Kutipan bacaan ::
::::

Di awal musim dingin yang datang lebih cepat, para petinggi Cina berdiskusi di ruang luas berwarna merah yang didominasi potret raksasa Mao Zedong, pendiri rezim komunis Cina. Di sana ada pejabat intelijen, urusan luar negeri, ekonomi, media, pakar ASEAN, dan pakar Indonesia. Tapi ruang terasa sepi seperti hutan belantara.
Lalu, Presiden Xi Bopeng memecahkan kesunyian. “Apakah hasil pilpres Indonesia akan melestarikan status quo? Satu per satu para pejabat itu mengemukakan pendapat dengan hati-hati. Intinya, kepentingan Cina di Indonesia belum aman.
“Kalau Anies Baswedan memenangkan pertarungan, pendulum politik Indonesia akan berayun lebih ke tengah. Bahkan, landscape politik Indo-Pasifik akan berubah,” kata pakar ASEAN.
Mereka beranggapan, Anies akan meninjau ulang deal-deal bisnis bidang infrastruktur dan pertambangan Indonesia-Cina — yang oleh pakar Indonesia dianggap tidak fair — sebagaimana dulu dilakukan PM Malaysia Mahathir Mohamad.
“Dia itu nasionalis tulen, sekaligus cendekiawan ekonomi dan politik yang cerdik. Tidak mudah menghadapi dia. Lagi pula, populeritas Cina di sana merosot tajam belakangan ini akibat ketidakarifan kita memperlakukan bangsa yang sepanjang sejarahnya terdapat banyak simpul gerakan anti-Cina,” kata pakar Indonesia.

::::

Soal A ::
Dalam kutipan bacaan, potret siapa yang mendominasi ruang tempat para petinggi Cina berdiskusi?
Baris-baris berikut tidak ada hubungannya dengan kutipan bacaan.

::::

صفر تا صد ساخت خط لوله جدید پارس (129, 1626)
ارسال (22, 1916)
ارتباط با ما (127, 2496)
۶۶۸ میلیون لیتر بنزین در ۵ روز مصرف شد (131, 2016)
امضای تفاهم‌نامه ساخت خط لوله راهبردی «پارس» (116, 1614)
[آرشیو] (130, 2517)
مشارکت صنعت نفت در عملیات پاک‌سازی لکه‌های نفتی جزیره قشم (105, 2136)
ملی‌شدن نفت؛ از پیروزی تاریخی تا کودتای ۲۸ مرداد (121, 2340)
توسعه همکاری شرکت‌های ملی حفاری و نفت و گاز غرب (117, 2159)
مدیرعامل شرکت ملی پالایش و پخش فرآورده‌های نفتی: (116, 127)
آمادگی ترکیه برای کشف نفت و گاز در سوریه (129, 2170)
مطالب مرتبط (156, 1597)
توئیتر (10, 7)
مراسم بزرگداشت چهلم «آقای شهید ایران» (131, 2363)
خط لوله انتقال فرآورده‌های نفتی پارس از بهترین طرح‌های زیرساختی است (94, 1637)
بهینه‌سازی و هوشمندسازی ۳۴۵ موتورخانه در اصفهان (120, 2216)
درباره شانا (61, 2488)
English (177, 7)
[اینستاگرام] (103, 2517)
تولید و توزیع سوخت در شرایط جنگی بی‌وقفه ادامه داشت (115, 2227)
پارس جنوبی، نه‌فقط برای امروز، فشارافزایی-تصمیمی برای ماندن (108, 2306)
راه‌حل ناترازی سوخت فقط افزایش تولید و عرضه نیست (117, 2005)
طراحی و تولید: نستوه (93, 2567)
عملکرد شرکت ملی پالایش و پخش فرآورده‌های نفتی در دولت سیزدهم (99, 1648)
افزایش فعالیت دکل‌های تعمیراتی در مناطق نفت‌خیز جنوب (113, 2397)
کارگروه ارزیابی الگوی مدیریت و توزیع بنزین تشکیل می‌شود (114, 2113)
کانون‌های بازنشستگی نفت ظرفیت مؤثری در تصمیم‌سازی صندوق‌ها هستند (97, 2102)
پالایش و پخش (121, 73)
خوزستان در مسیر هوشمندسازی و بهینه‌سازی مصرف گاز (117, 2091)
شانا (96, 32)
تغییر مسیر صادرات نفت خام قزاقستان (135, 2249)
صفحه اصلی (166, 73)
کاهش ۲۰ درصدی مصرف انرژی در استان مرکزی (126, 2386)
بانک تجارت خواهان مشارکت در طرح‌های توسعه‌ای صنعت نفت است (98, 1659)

::::

Soal B ::
Tulis ulang baris-baris bahan latihan mulai dari baris yang memuat "خط لوله انتقال" sampai baris yang memuat "شانا (96, 32)", dengan menukar "خوزستان" menjadi "بوشهر" dan tanpa mengubah bagian lain. Tampilkan hanya baris-baris itu.

Jawaban A ::
Potret raksasa Mao Zedong, pendiri rezim komunis Cina.

Jawaban B ::
خط لوله انتقال فرآورده‌های نفتی پارس از بهترین طرح‌های زیرساختی است (94, 1637)
بهینه‌سازی و هوشمندسازی ۳۴۵ موتورخانه در اصفهان (120, 2216)
درباره شانا (61, 2488)
English (177, 7)
[اینستاگرام] (103, 2517)
تولید و توزیع سوخت در شرایط جنگی بی‌وقفه ادامه داشت (115, 2227)
پارس جنوبی، نه‌فقط برای امروز، فشارافزایی-تصمیمی برای ماندن (108, 2306)
راه‌حل ناترازی سوخت فقط افزایش تولید و عرضه نیست (117, 2005)
طراحی و تولید: نستوه (93, 2567)
عملکرد شرکت ملی پالایش و پخش فرآورده‌های نفتی در دولت سیزدهم (99, 1648)
افزایش فعالیت دکل‌های تعمیراتی در مناطق نفت‌خیز جنوب (113, 2397)
کارگروه ارزیابی الگوی مدیریت و توزیع بنزین تشکیل می‌شود (114, 2113)
کانون‌های بازنشستگی نفت ظرفیت مؤثری در تصمیم‌سازی صندوق‌ها هستند (97, 2102)
پالایش و پخش (121, 73)
بوشهر در مسیر هوشمندسازی و بهینه‌سازی مصرف گاز (117, 2091)
شانا (96, 32)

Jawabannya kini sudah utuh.